◆ Action item ◆
Find every line below where the string "agent" shows up, and copy those lines.

◆ Records to process ◆
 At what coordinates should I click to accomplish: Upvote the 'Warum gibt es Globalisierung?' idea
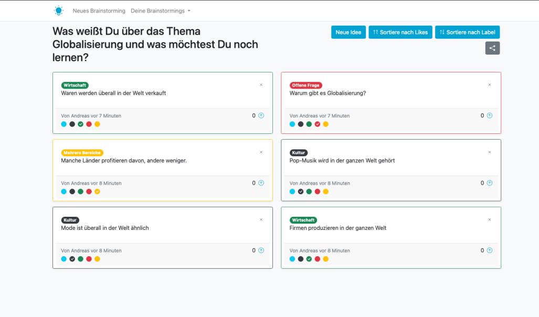pos(489,115)
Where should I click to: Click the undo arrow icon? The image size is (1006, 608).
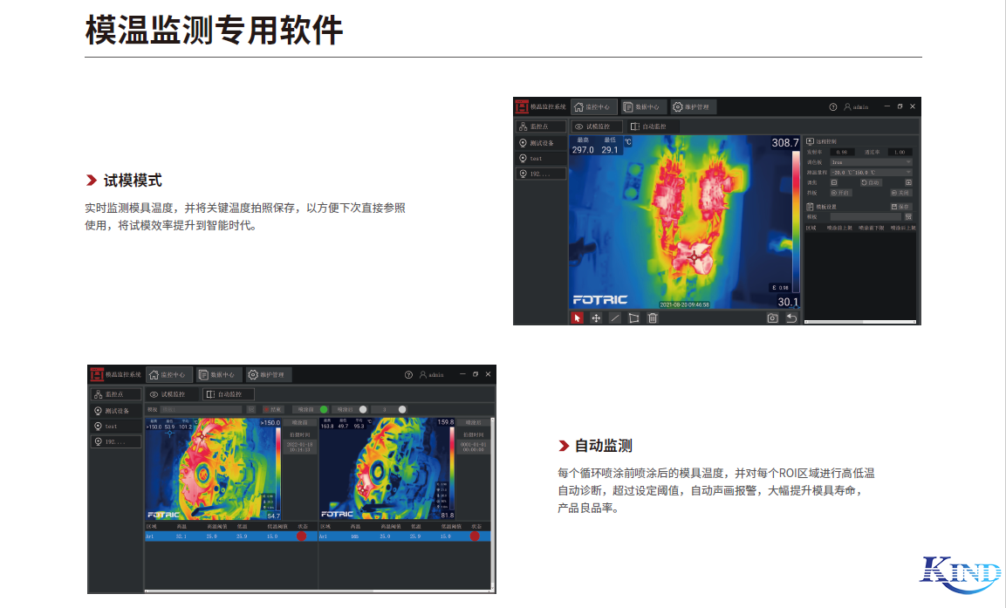[x=791, y=318]
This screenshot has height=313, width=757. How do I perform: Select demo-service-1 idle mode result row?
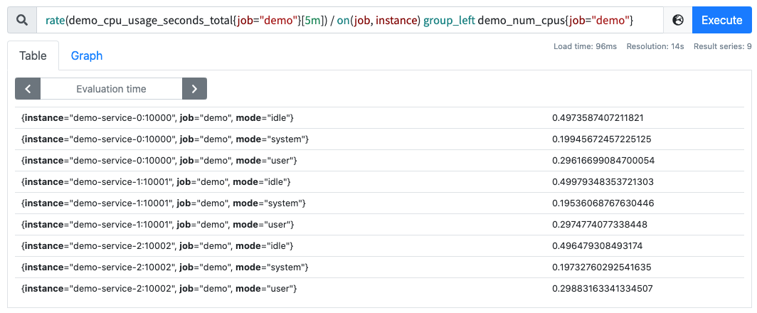pos(379,182)
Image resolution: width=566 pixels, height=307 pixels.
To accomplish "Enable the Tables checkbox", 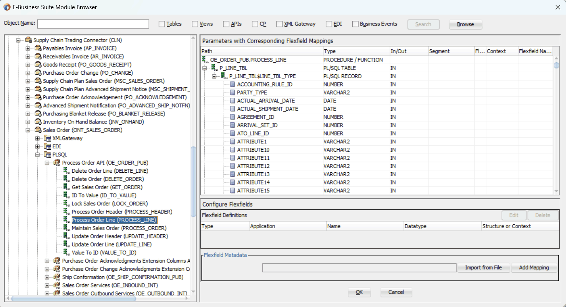I will click(x=162, y=24).
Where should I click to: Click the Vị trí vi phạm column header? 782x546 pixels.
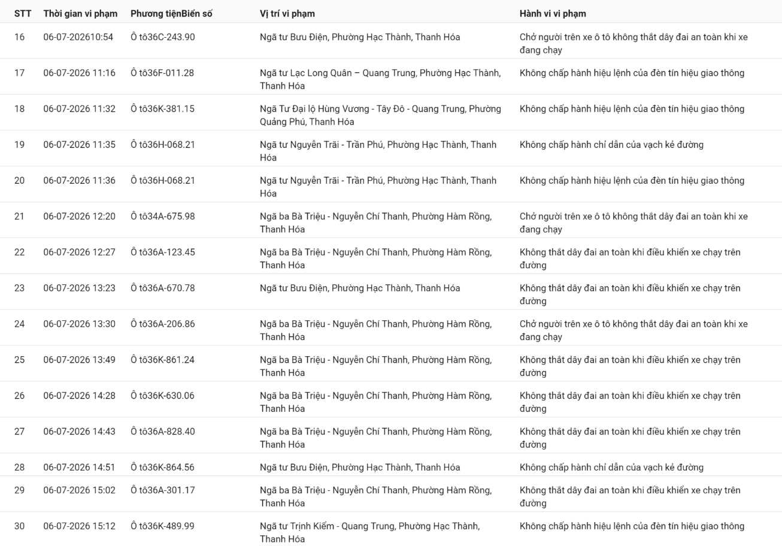tap(287, 13)
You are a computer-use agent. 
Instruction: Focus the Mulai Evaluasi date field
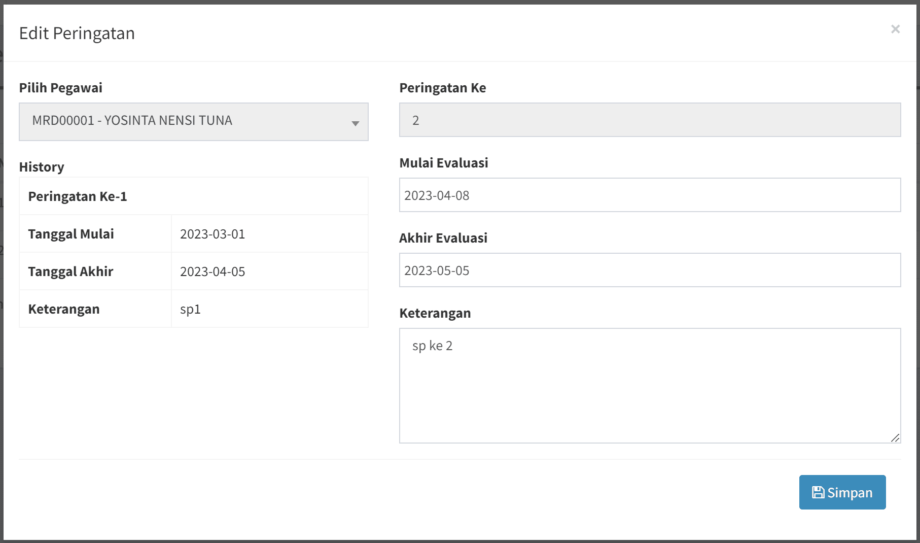pos(649,195)
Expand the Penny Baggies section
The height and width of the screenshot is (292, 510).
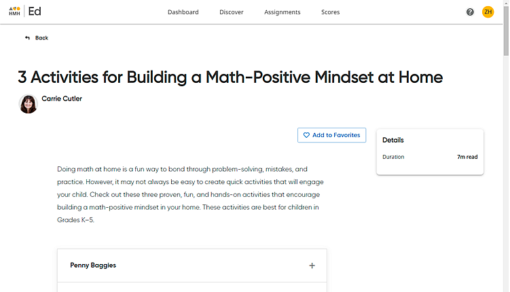192,266

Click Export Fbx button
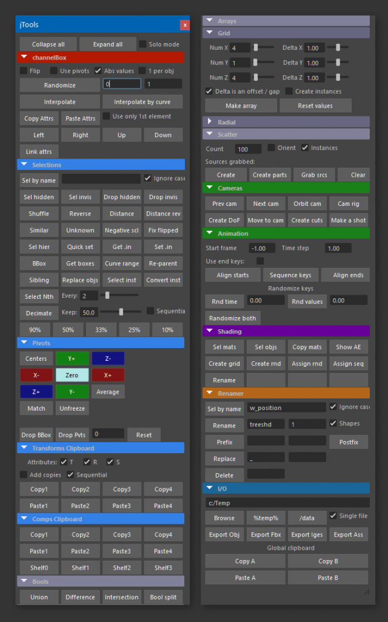pyautogui.click(x=266, y=535)
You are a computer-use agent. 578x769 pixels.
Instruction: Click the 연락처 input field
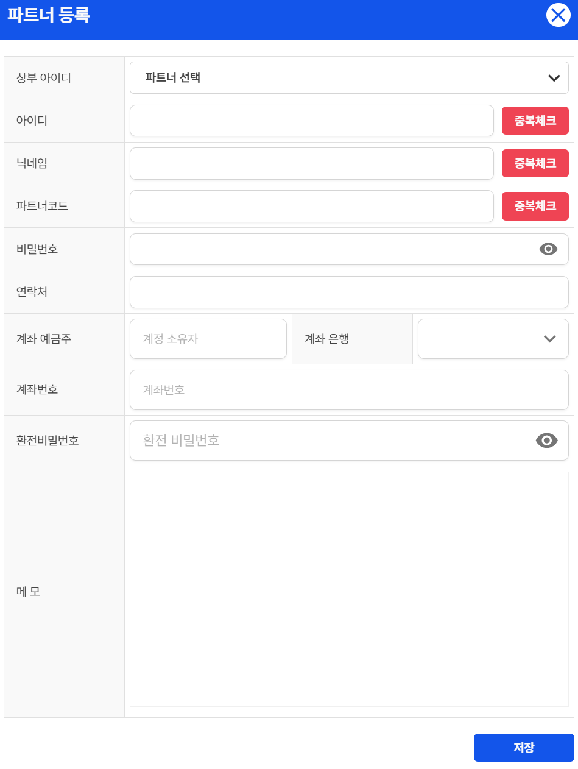[x=348, y=292]
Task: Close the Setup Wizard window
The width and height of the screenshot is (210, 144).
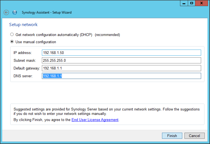Action: click(202, 3)
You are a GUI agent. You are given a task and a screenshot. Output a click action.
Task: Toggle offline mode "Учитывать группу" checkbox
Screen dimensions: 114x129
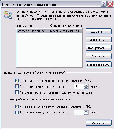tap(17, 106)
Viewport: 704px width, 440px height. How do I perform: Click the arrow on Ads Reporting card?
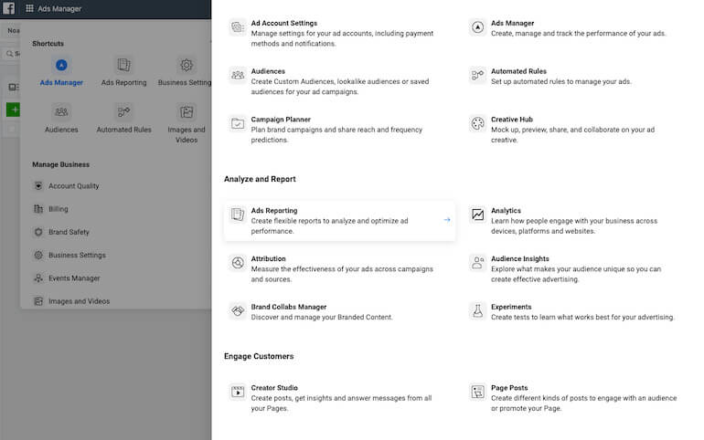coord(447,220)
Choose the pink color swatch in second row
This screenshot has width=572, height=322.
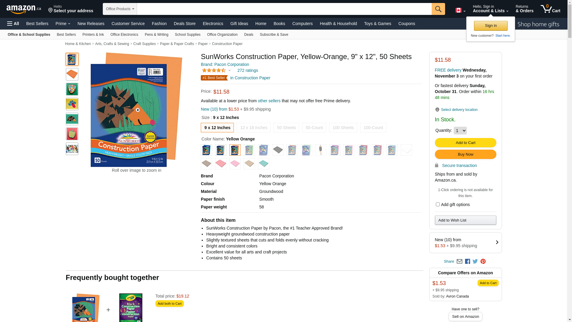[x=235, y=164]
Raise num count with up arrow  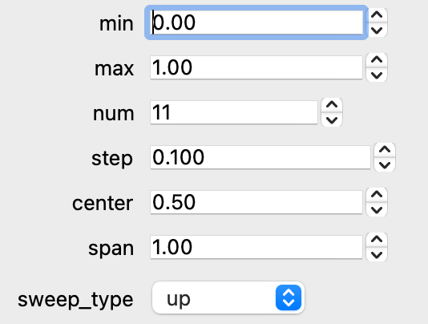[x=332, y=105]
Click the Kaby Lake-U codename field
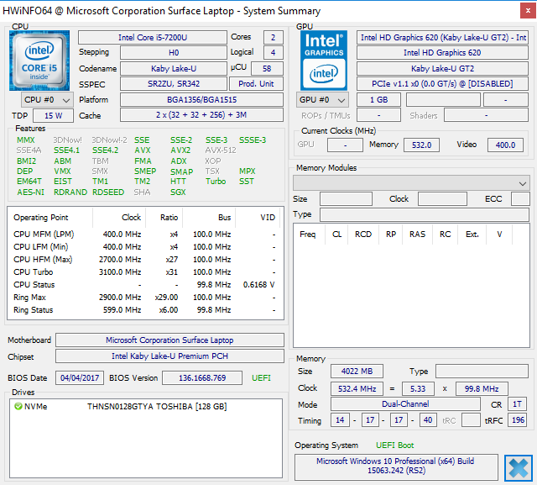Viewport: 537px width, 485px height. [173, 69]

◆ Exercise solution ◆
You are a computer-use agent. 
You are a computer-use agent. 578x769 pixels.
You are a GUI agent. You are given a task and a screenshot. Output a click action.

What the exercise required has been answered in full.